Each slot transitions through four states using AtomicU32 compare-and-swap:

    Hub writes request           Worker CAS            Worker writes response       Hub CAS
         into slot              Ready → Claimed             into slot             Done → Free
            │                       │                          │                      │
            ▼                       ▼                          ▼                      ▼
  ┌──────┐      ┌───────┐      ┌─────────┐      ┌──────┐      ┌──────┐
  │ Free │ ───► │ Ready │ ───► │ Claimed │ ───► │ Done │ ───► │ Free │
  └──────┘      └───────┘      └─────────┘      └──────┘      └──────┘
     0              1               2               3             0

  Free (0)    — Slot is available for a new request
  Ready (1)   — Hub has written request data; worker may claim it
  Claimed (2) — Worker is processing the request
  Done (3)    — Worker has written response data; hub may read it

No mutexes. No spinlocks. Just atomic CAS with Acquire/Release ordering to ensure memory visibility across processes.

Request Lifecycle

  1. Hub finds a free slot (linear scan, typically slot 0 or 1 for low-traffic workloads).
  2. Hub bump-allocates space on the inline heap for serialized RequestMeta (path, headers, query params) and the request body.
  3. Hub writes metadata pointers and body pointers into the slot's fixed-size fields (128 bytes per slot).
  4. Hub atomically sets the slot status from Free to Ready with Release ordering.
  5. Hub signals the request event — the worker wakes up in under 1 microsecond.
  6. Worker scans slots, finds the Ready one, and CAS transitions it to Claimed.
  7. Worker reads request data from the heap using the slot's offset/length pointers.
  8. Worker processes the request, writes the response into the heap (or an overflow region), and sets the slot to Done.
  9. Worker signals the response event — the hub wakes up.
  10. Hub reads the response, resolves the oneshot channel, and CAS transitions the slot back to Free.

Inline Heap + Overflow

The control region contains a bump-allocated heap after the header and slots. Small payloads (metadata, typical JSON bodies) are written inline — no extra allocations, no extra shared memory regions.

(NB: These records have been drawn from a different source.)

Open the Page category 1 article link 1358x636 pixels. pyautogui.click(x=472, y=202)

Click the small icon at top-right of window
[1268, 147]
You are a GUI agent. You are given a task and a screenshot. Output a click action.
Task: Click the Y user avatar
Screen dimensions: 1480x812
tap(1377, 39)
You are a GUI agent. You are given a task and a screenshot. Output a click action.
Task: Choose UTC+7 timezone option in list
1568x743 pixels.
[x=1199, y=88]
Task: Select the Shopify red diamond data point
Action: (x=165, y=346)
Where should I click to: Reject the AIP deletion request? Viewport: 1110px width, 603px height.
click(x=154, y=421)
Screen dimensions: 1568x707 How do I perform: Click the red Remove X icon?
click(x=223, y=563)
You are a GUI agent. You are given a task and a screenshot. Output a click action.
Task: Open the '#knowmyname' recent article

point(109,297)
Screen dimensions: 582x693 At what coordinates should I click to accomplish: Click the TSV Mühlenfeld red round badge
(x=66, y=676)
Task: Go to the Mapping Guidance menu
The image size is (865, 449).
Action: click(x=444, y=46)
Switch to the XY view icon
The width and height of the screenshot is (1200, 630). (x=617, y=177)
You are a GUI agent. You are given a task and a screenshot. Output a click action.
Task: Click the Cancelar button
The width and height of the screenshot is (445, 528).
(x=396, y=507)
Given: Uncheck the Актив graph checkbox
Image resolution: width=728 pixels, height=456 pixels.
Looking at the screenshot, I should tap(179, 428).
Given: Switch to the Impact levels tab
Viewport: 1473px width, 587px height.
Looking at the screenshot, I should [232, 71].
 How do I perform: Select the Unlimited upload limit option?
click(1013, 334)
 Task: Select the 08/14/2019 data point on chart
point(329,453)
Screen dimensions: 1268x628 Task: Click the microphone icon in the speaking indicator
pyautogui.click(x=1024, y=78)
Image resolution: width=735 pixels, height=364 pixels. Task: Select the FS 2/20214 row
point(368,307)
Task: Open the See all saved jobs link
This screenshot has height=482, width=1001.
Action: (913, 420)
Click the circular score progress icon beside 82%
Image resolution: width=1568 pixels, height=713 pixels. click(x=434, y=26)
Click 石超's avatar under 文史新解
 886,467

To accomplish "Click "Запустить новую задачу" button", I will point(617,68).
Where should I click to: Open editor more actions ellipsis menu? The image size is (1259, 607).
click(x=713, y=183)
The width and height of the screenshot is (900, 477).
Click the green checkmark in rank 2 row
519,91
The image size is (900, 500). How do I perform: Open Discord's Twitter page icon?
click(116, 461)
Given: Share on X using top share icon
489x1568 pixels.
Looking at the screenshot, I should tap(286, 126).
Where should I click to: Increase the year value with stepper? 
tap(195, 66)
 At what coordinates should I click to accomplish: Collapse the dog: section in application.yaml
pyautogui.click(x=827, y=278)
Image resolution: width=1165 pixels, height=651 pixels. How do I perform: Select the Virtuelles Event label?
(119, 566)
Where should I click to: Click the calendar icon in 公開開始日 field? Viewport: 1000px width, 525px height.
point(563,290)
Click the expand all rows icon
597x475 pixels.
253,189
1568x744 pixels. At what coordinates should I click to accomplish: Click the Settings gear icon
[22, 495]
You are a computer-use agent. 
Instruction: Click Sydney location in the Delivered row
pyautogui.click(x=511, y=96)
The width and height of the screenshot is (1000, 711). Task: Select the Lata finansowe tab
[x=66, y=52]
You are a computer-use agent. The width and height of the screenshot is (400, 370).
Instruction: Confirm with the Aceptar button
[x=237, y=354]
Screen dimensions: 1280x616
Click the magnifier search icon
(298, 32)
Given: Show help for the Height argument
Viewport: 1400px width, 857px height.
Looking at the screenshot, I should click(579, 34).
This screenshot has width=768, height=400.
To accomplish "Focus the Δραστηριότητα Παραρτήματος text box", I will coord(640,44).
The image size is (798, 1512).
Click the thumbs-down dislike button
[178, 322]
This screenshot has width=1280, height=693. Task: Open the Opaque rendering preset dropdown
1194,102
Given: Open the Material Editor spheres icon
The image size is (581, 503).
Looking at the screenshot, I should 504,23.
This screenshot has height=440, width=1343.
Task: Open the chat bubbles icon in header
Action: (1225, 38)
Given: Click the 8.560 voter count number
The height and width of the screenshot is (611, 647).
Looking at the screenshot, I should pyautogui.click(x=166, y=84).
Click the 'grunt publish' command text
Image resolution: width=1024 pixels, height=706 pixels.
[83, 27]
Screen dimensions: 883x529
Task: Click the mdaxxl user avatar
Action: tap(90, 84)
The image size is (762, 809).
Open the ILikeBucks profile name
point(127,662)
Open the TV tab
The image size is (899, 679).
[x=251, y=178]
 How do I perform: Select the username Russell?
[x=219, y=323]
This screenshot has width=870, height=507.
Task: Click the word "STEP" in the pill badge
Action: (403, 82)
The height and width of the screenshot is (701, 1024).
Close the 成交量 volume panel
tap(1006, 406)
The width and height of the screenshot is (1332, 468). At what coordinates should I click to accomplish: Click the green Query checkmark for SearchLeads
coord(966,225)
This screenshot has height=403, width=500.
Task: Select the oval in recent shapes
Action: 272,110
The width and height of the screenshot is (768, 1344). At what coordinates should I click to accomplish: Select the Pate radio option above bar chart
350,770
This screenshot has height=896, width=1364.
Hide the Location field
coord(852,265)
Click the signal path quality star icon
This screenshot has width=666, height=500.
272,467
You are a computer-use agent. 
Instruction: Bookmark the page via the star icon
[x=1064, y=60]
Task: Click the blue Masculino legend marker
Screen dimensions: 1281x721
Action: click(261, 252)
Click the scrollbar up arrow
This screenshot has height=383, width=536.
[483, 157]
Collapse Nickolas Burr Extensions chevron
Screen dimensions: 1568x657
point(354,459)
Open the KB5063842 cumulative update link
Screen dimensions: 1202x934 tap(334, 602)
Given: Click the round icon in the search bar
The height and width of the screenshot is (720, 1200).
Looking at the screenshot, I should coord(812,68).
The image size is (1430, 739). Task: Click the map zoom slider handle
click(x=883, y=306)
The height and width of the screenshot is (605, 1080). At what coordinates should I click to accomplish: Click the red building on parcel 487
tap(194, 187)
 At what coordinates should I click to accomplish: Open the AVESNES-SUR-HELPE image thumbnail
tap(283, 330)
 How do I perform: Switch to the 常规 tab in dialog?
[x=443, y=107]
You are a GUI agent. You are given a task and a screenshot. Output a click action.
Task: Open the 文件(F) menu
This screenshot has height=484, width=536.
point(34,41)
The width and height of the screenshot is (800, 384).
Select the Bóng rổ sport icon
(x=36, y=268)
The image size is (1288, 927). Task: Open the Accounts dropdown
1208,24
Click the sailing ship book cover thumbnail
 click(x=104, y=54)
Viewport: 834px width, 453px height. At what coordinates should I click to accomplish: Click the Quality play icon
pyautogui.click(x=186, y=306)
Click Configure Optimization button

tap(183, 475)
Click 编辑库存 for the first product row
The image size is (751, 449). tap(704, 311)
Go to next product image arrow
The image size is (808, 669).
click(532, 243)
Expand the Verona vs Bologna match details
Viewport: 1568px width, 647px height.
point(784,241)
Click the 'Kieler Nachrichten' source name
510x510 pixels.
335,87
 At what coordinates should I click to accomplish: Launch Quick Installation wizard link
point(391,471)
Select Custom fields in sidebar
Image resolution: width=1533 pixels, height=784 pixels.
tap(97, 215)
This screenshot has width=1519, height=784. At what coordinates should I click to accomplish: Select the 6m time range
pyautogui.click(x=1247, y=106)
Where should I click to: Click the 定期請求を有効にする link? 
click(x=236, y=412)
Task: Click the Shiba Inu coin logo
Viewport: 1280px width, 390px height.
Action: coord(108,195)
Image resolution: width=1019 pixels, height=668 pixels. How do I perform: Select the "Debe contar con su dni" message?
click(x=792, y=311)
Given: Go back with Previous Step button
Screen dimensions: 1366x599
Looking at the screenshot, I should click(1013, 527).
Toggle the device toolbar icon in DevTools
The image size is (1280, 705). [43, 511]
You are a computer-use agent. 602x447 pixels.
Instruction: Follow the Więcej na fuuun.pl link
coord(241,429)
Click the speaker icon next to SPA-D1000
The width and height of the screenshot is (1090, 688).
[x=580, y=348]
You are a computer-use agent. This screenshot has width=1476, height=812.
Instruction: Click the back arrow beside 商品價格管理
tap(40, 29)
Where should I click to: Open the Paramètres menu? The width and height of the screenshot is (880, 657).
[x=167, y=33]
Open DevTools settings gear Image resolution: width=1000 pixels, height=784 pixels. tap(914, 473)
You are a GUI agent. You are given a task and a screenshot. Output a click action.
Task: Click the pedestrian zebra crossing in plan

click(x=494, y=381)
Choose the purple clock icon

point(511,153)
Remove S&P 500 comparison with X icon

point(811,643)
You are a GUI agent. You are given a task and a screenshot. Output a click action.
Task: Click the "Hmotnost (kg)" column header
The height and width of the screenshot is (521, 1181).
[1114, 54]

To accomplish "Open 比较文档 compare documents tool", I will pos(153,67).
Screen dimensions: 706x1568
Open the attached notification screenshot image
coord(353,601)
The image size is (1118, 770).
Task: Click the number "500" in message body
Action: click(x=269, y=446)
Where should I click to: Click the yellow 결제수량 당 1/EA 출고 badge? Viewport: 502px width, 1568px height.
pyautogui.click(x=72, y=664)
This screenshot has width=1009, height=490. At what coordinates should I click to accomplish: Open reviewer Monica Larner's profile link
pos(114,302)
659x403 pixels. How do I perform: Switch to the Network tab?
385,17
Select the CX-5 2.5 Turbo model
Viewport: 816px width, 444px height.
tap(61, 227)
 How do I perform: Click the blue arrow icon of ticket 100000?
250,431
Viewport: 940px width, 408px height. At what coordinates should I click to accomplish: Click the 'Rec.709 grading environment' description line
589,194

When the heap is full, large payloads spill to overflow regions: temporary named shared memory mappings (slotbus-{name}-req-{slot} or slotbus-{name}-rsp-{slot}). These are created on demand and kept alive until the slot is freed.

The heap resets automatically when all slots return to Free — no fragmentation, no GC.

Serialization

Metadata is serialized with postcard, a compact binary format. Request and response bodies are raw bytes — slotbus does not impose a serialization format on your payloads.

Event Signaling

Each worker has two OS-level named events:

  • Request event (slotbus-{name}-req): hub signals after writing a Ready slot
  • Response event (slotbus-{name}-rsp): worker signals after writing a Done slot

Events are auto-reset: a single WaitForSingleObject call blocks until signaled, then automatically resets. No polling loops, no busy-waiting, no timer ticks. The 5-second timeout in the wait call is a safety fallback — under normal operation, the event fires in under 1 microsecond.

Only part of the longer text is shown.